E até o próprio Jesus, Mestre maior da verdade e do bem na Terra, passou quarenta dias de suprema premência de recursos materiais de subsistência, tendo, por fim, palestrado intimamente com Satanás, uma personificação poderosíssima das forças do mal, sendo, por fim, tentado por ele, antes de dar início ao seu ministério monumental de salvar a humanidade inteira.

Você pode não estar caindo tanto como estes gênios morais do passado, mas também provavelmente não porta a estrutura espiritual particularmente desenvolvida que eles tinham em seu psiquismo, para poder ser gerada, dentro deles, na presença de tais “equívocos”, a catapulta evolutiva necessária a tais guinadas de transformação.

Se você se sente, assim, pecando (errando) demais, pense em que, talvez a Divina Providência, através dos meandros intrincados de sua própria psique, tenha adivinhado calmaria e acomodação demais em sua vida, resolvendo-se por lhe dar um grande estímulo de progresso e metamorfose íntima. Permitindo que o lado pior de sua personalidade revele-se sem peias, instiga seu lado anjo, dormente, a que desperte para a ação, forçando-o a “tomar providências”.

Assim, não se desespere ao encontrar falhas, deslizes ou limitações que não se coadunam com seu código de princípios, valores e metas de vida. Não se entregue a eles, ame-os (para que possa curá-los), discipline-os (para que sua energia possa ser canalizada para fins construtivos), e, por fim, perdoe-se pela existência do seu lado “monstro”, porque, não fora ele, talvez jamais se dirigisse à Luz, em busca de socorro, nem ansiaria por com Ela conectar-se.

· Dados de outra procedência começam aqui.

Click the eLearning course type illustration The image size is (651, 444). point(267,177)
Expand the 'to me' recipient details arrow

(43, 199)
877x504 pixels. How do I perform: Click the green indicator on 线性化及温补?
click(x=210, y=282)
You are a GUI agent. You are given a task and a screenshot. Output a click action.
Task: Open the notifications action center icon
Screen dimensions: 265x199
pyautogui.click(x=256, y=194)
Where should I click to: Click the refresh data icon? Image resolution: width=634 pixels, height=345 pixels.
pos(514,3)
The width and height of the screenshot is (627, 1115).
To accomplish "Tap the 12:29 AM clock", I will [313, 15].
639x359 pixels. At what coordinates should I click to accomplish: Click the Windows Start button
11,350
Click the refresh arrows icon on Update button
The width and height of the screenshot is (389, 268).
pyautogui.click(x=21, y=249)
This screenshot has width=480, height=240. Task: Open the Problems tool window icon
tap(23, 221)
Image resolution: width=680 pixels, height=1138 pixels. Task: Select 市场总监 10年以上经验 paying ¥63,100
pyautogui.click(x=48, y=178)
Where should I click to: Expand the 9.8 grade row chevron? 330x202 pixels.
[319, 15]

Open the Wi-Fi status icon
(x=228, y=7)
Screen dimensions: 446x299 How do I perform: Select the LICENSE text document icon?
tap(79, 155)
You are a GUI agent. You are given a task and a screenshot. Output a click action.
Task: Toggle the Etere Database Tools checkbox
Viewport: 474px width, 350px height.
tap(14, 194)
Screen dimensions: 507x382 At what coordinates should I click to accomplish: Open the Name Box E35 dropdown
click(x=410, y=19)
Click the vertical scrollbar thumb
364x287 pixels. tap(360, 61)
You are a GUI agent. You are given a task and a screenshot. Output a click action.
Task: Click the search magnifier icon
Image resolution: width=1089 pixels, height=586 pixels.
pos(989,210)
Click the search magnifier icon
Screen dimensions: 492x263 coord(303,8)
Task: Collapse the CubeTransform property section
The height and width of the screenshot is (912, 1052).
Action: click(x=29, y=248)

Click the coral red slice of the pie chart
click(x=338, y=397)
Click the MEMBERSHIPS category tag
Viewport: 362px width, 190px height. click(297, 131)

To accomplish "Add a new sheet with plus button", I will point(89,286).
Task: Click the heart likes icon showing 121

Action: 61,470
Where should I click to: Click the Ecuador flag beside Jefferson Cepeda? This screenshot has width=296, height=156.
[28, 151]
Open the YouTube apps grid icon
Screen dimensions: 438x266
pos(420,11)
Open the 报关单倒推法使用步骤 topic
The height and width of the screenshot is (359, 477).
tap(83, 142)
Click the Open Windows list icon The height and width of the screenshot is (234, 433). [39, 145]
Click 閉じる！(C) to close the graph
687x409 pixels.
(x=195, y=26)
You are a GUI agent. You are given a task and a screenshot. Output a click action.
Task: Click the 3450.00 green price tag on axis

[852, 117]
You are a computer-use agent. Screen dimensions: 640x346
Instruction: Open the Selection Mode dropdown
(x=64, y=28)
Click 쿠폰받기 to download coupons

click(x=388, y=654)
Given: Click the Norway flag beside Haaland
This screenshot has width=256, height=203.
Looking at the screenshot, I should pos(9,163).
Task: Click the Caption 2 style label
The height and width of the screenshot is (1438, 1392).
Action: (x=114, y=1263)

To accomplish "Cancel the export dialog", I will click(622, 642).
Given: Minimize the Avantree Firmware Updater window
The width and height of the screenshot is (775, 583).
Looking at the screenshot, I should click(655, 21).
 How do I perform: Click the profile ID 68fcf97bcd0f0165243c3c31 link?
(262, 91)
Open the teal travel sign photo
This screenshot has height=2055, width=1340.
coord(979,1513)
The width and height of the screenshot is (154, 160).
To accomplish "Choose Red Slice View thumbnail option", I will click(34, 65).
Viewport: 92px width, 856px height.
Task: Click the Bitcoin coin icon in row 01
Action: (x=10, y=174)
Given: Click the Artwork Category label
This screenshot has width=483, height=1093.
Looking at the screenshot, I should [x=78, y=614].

Recorde-se de que, certa vez, perguntaram a Jesus quem havia pecado, para que um deficiente físico assim o fosse, se ele mesmo ou se os seus ancestrais. E o Cristo respondeu que nem ele nem seus antepassados, mas sim o “mal” existia, para que Ele pudesse manifestar Sua Graça, curando-o. Com isto, compreenda que, por mais haja o princípio da responsabilidade e a lei do carma, a seguir-nos os passos de perto, não estamos na Terra a resgatar débitos, e sim, a aprender lições, a receber êmulos para seguir à frente, na grande jornada evolutiva.

Sim, você pode não ser um santo, e, por isso, seus erros podem ter sido muito menores que os de alguns deles, em tempos idos. Mas também não é sua pretensão se tornar um, para já (você um dia se converterá num anjo, “quer queira quer não”), nem você deseja se tornar exemplo de virtude para ninguém. Portanto, tranqüilize-se, e confie em Deus. Nada acontece por acaso, até mesmo o mal que parte de sua natureza, ainda híbrida entre o animal e o espírito eterno que é, e que você não logrou, em certas circunstâncias infelizes, disciplinar. Coloque-se, destarte, nas Mãos de Deus, e siga. A Divina Providência pode querê-lo melhor, exortando-o a se melhorar, por meio da exposição do seu pior, antes inativo e perigoso, nos subterrâneos de sua inconsciência.